# Task statement
Without any of their pictures, return all of the records exactly.

[Data listing]

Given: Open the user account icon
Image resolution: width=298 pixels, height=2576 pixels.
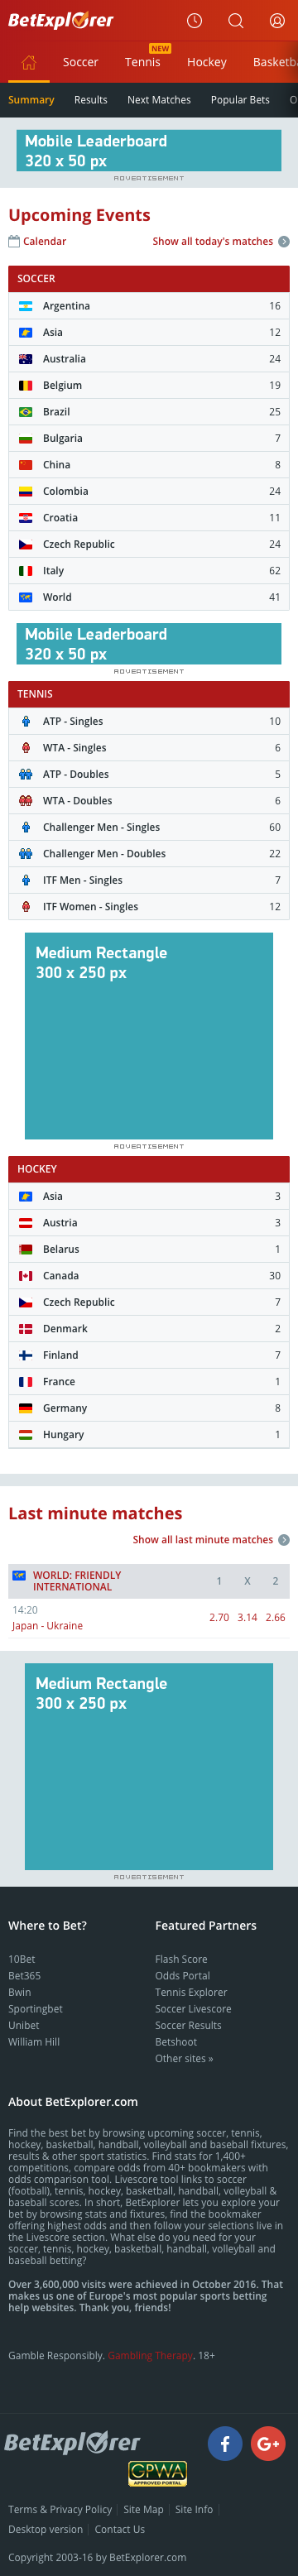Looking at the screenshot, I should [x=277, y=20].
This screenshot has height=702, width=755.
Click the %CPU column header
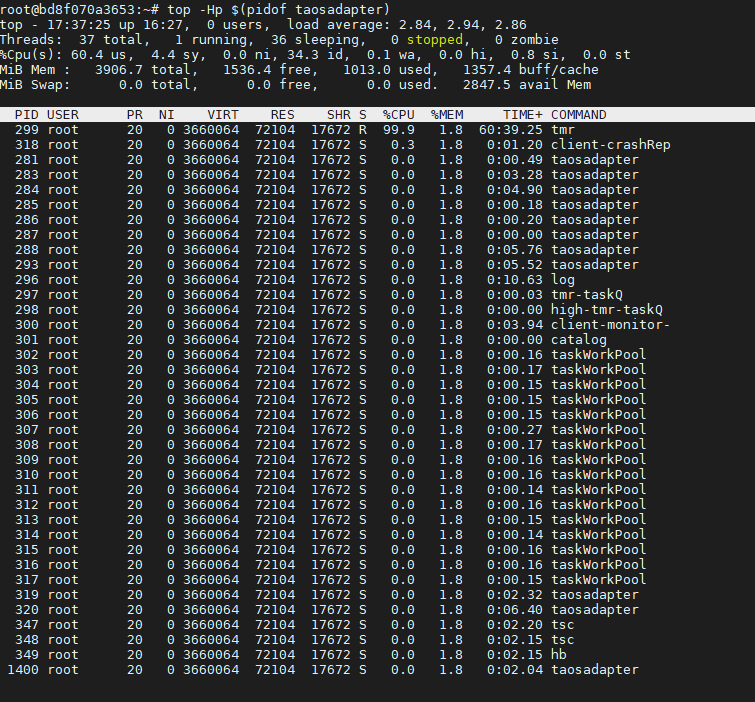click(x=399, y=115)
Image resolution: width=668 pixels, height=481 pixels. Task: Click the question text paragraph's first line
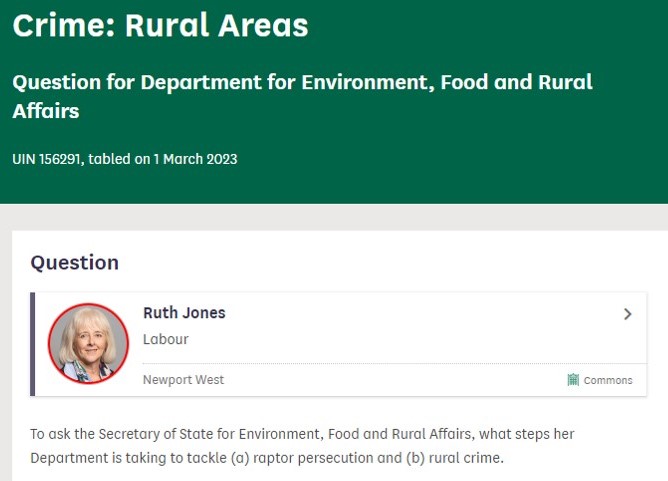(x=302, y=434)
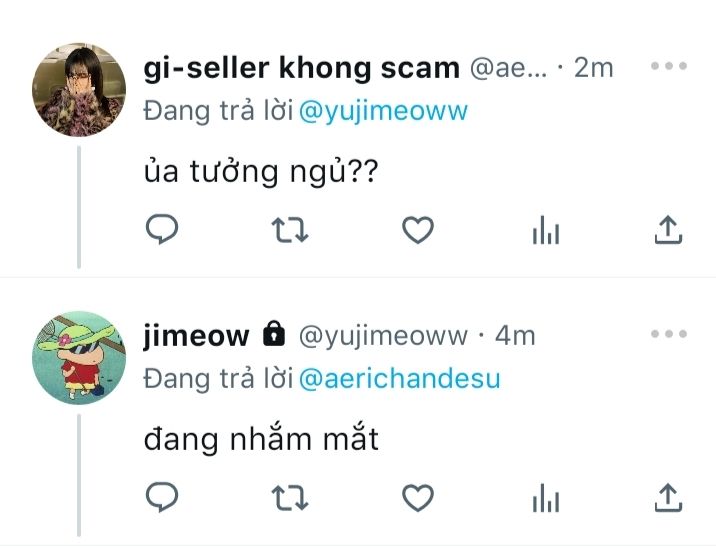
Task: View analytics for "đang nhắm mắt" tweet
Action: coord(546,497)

[/Data listing]

# Exercise response
Given: Open the user account icon
Image resolution: width=298 pixels, height=2576 pixels.
Looking at the screenshot, I should [x=277, y=20].
This screenshot has height=702, width=755.
Click the %CPU column header
click(x=399, y=115)
Image resolution: width=668 pixels, height=481 pixels. Task: Click the question text paragraph's first line
(x=302, y=434)
Task: View analytics for "đang nhắm mắt" tweet
Action: coord(546,497)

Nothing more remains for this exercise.